Ma le attribuzioni di valore del nostro corpo sono innanzi tutto soggettive e scaturiscono dall'esperienza del corpo stesso.Uno stimolo forte ha dunque un effetto positivo o negativo? Possono verificarsi entrambi i casi.

L'orgasmo è il risultato di un'azione di stimolo molto forte. I muscoli si contraggono e di nuovo si distendono per godere nuovamente dello stimolo, ennesima contrazione e rinnovata apertura. Quest'alternanza dei movimenti muscolari ci fa entrare in uno stato di eccitazione. Quando qualcuno non reagisce a stimoli così forti, lo definiamo un pezzo di ghiaccio, diciamo che è frigido.  Se un cubetto di ghiaccio scivola lungo la schiena,  produce uno stimolo altrettanto forte che irrigidisce la parte posteriore del corpo, contraendo  le scapole e distendendo il torace anteriormente.
Il fatto di avere una sensazione più o meno piacevole, non dipende in definitiva dalla temperatura o da associazioni di natura secondaria: il risultato è che ci si trova con la camicia bagnata. Una camicia bagnata risulta `cattiva', una borsa del ghiaccio sulla fronte febbricitante risulta `buona'.
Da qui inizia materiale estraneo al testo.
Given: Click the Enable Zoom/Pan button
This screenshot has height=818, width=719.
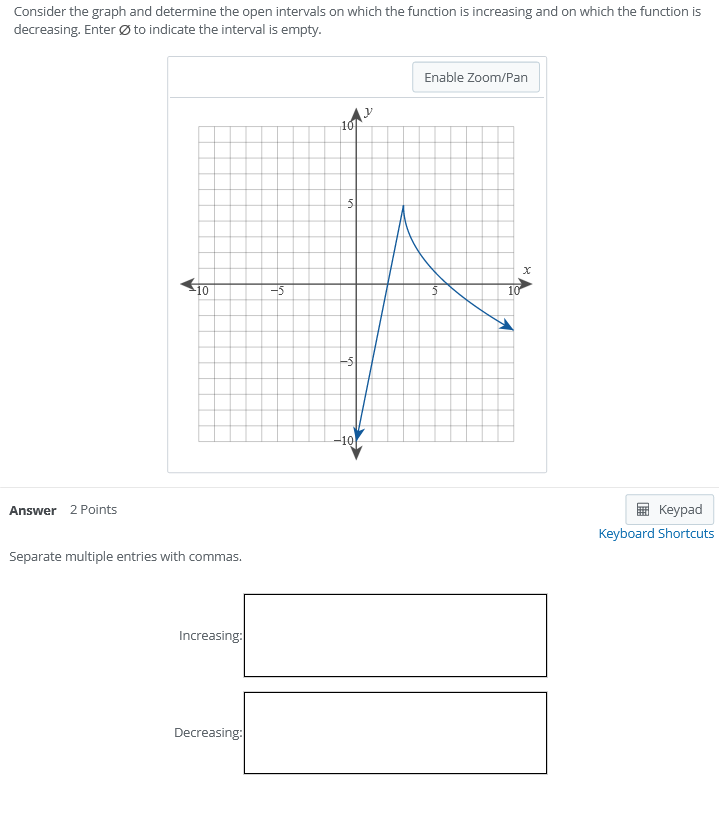Looking at the screenshot, I should [x=475, y=77].
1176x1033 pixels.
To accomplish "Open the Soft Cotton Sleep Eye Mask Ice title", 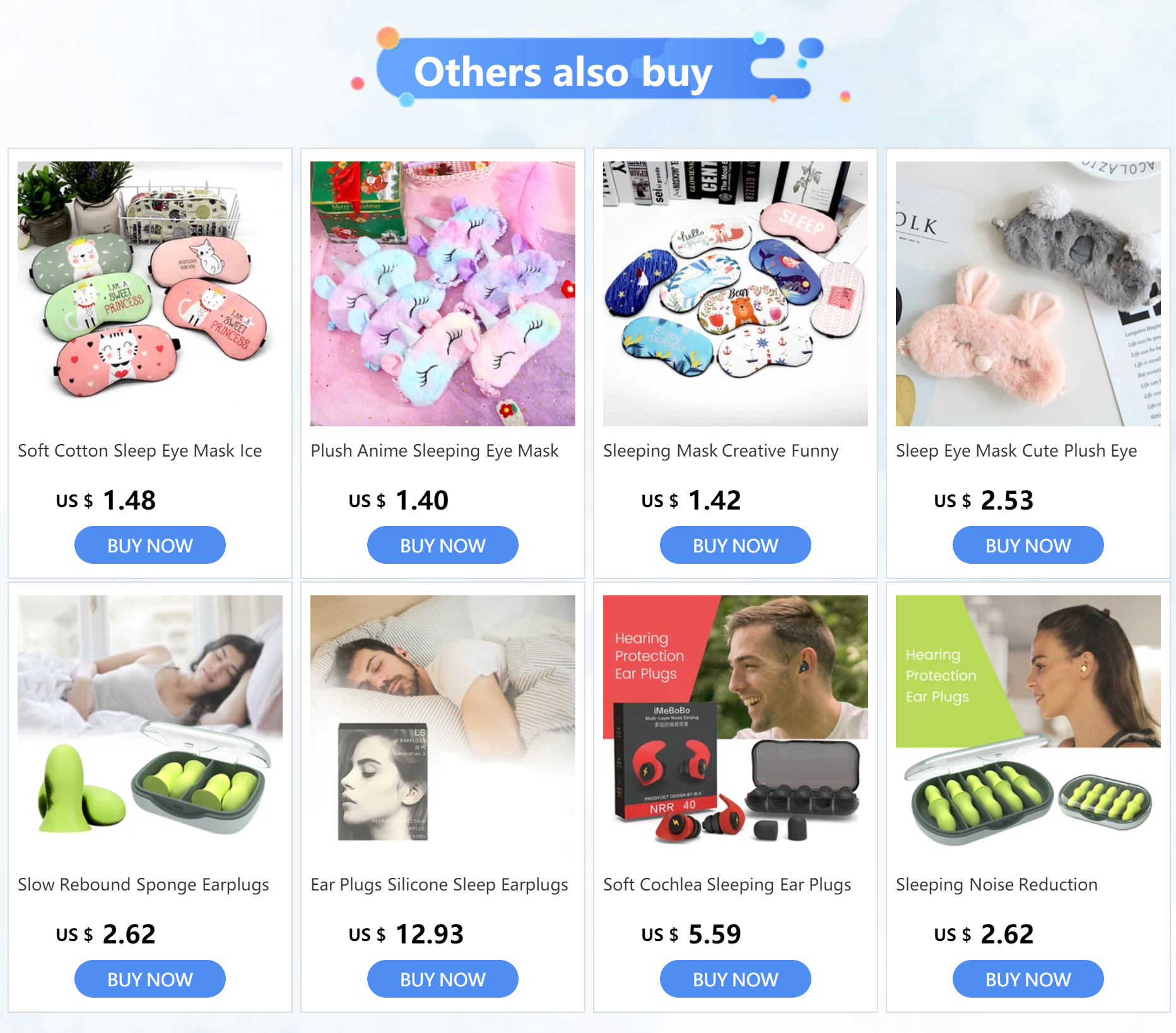I will (140, 451).
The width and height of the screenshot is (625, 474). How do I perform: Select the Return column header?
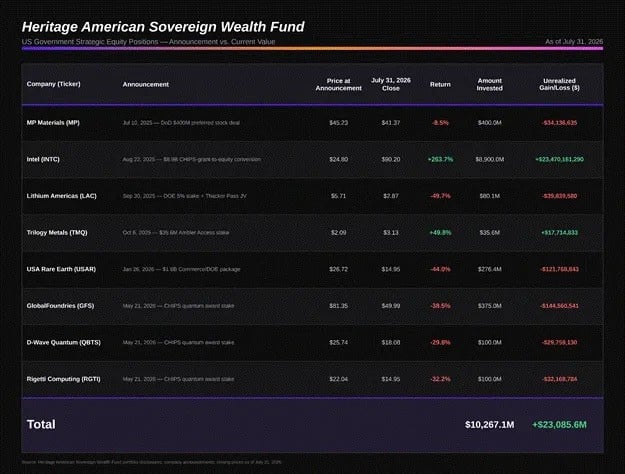[440, 85]
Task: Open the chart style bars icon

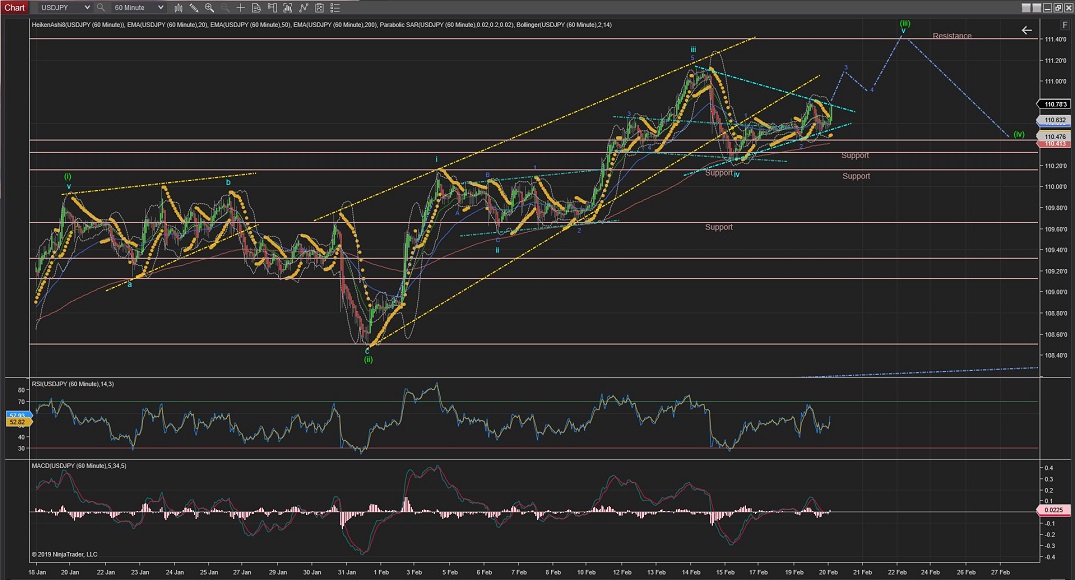Action: [x=181, y=7]
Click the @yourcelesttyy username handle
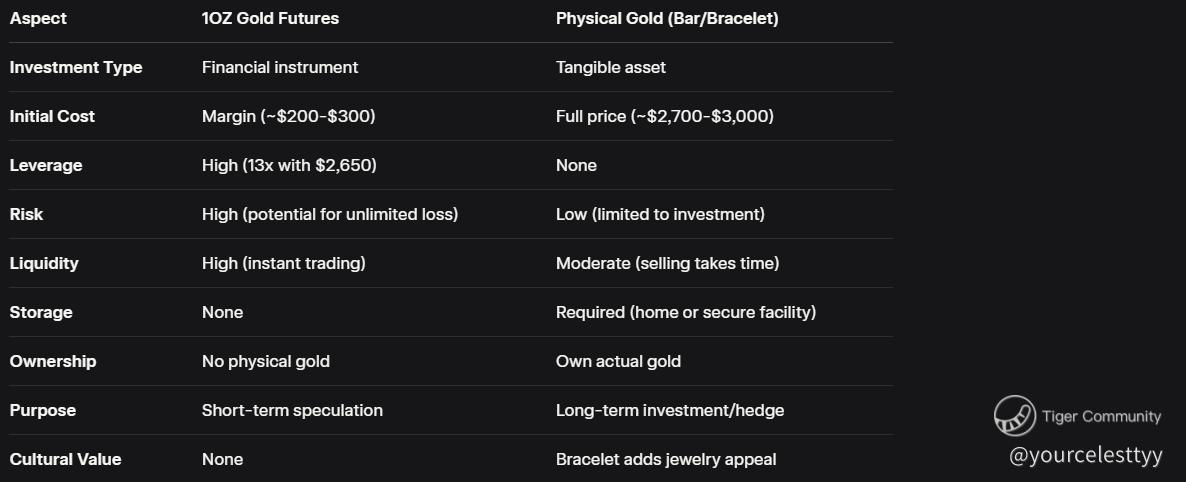The width and height of the screenshot is (1186, 482). (x=1086, y=456)
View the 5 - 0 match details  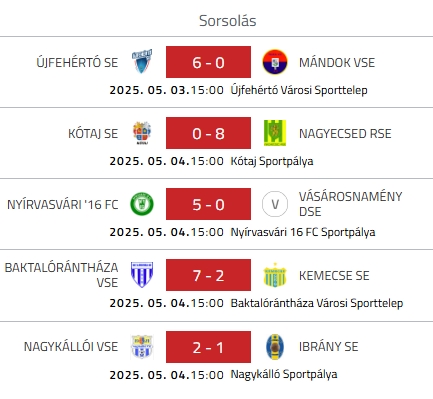tap(208, 204)

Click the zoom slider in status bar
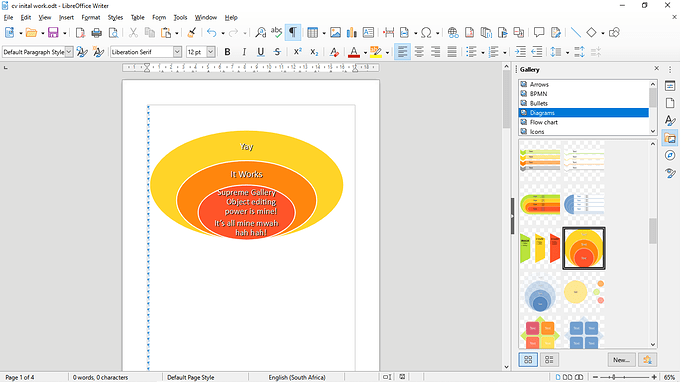click(624, 377)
Per il nostro corpo si tratta in entrambi i casi di stimoli di freddo ugualmente forti, ai quali reagisce nello stesso modo, con la contrazione e la distensione della muscolatura. Queste due reazioni, contrazione e rilassamento, sono gli elementi costitutivi del nostro linguaggio del corpo.

Ma perché mai i nostri muscoli si contraggono?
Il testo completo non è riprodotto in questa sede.